Doppler ultrasound monitoring systems operate on the principal that ultrasound energy incident upon a moving surface is reflected by that surface and experiences a change of frequency which is proportional to the rate of movement of the surface. The most widespread medical applications for doppler ultrasound monitoring systems have occurred in blood flow analysis (the ultrasound is reflected from flowing blood) and heart rate analysis (the ultrasound is reflected from one or more appropriate surfaces of the heart).
Often, it is desirable to utilize multiple ultrasound transducers so that measurements can be taken at two different locations or from two different angles. Typically, this has engendered substantial expense or substantial complications which affect the reliability of measurements. While ultrasound transducers are relatively inexpensive, the electronic equipment which drives the transducer and senses the signal that the transducer produces can be relatively complex and expensive. Furthermore, the electronics associated with different probes can have characteristics which are quite different, such as different degrees of phase shift. Moreover, these differences can change with environmental conditions, such as temperature and with time. Accordingly, the electronics can require frequent or constant calibration in order to assure accurate results.

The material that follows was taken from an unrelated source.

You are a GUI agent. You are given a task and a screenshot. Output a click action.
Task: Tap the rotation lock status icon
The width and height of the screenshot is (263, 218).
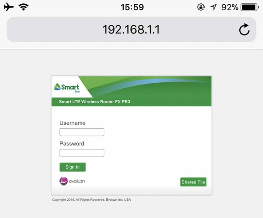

Basically, it is an object of the present invention to avoid the shortcomings of existing multi-transducer Doppler ultrasound monitoring systems. It is specifically an object to reduce substantially the amount of electronic equipment required to operate a plurality of ultrasonic sensors in a Doppler ultrasound monitoring system.
It is also an object of the present invention to eliminate the need for relative calibration of the electronics utilized to drive a plurality of ultrasound transducers and to sense the signals produced thereby.
It is another object of the present invention to provide a multi-transducer Doppler ultrasound monitoring system which is convenient and reliable in use, yet relatively inexpensive and simple in operation.
In accordance with the present invention, a multiplexed switch is interposed between a plurality of ultrasound transducers and a single transmitter and receiver of the type utilized to drive a single transducer and to process the signal produced by that transducer, respectively. This switch has a plurality of inputs, each of which receives a connection to one of the transducers, and a single output which is connected to the transmitter and receiver, and it is effective to connect each input, in sequence, to the output on a time-shared basis. In addition, a track & hold circuit is provided at the output of the electronics. This circuit has a single input and a plurality of outputs, each corresponding to one of the multiplex switch inputs. The track & hold circuit senses the signal at the output of the electronics and distributes it in sequence to each of the outputs. In this manner, a single set of electronics can be utilized for a plurality of transducers, thereby eliminating the cost of additional electronics, as well as the need for relative calibration of the electronics for different transducers.